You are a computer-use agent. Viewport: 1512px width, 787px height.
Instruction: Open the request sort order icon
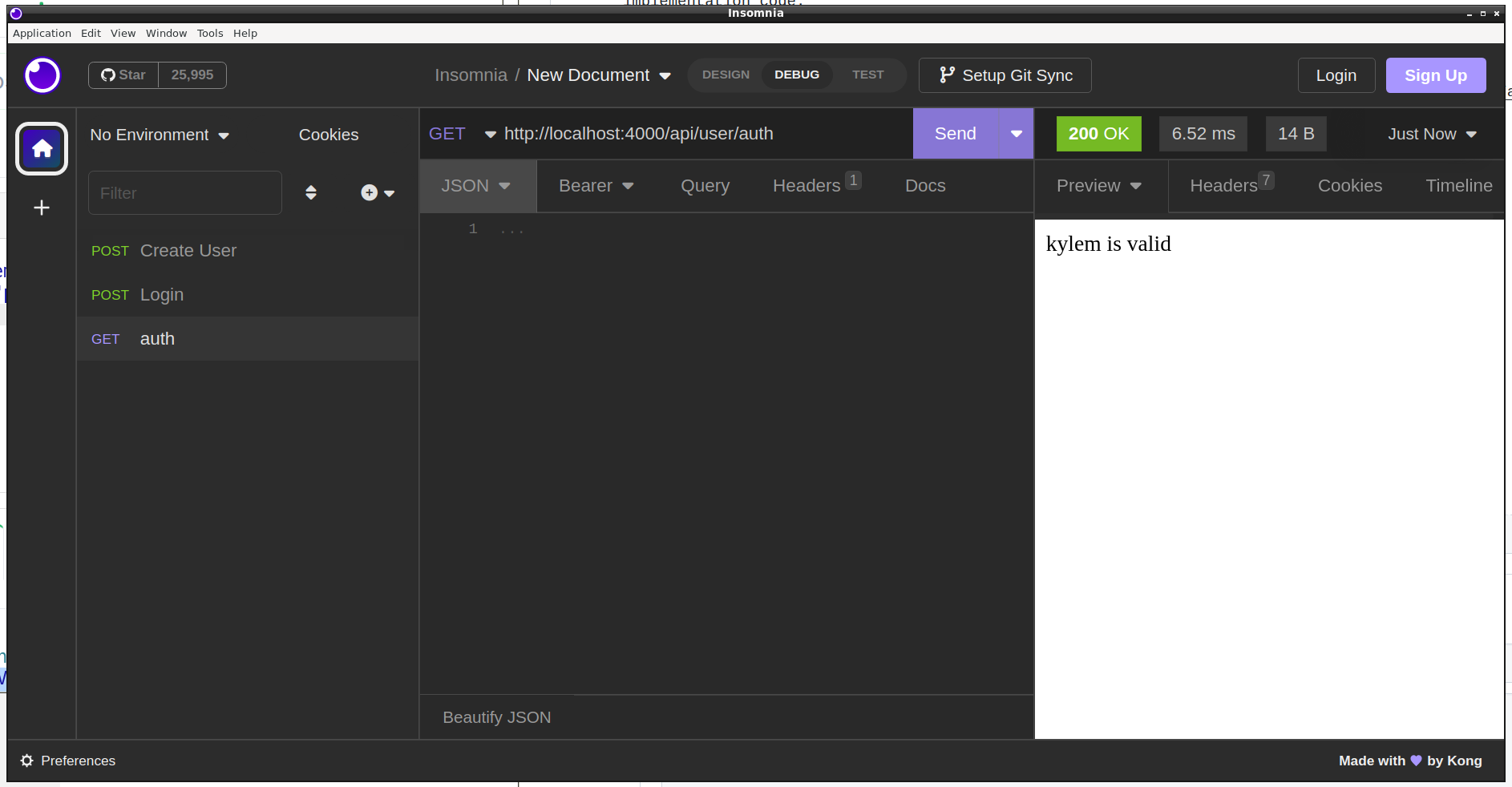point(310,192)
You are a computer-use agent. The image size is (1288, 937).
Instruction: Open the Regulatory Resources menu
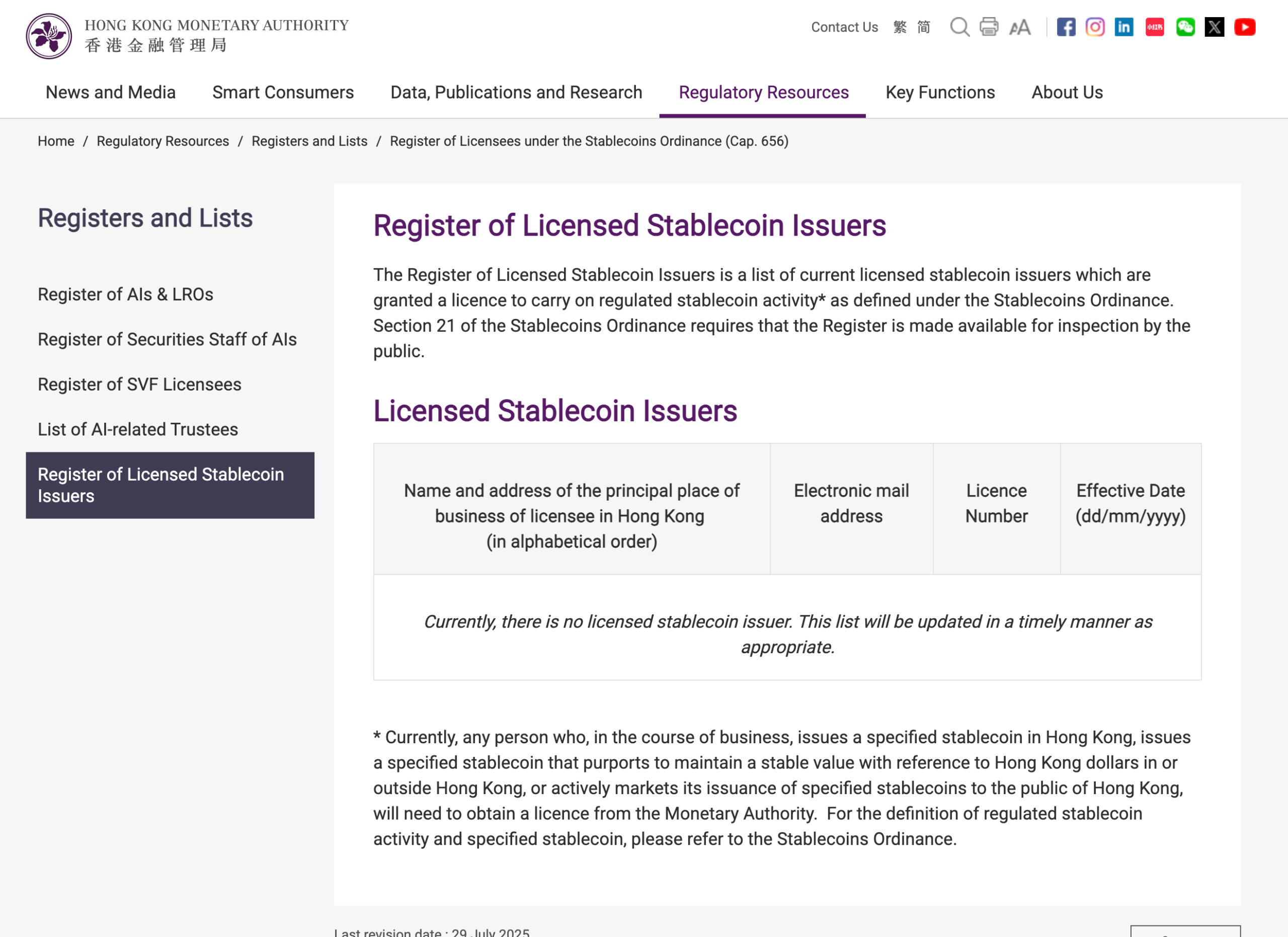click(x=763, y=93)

● Prompt:
Across all the entries above, count each line that has the word "agent" in it, and give only the count.

● Answer section:
2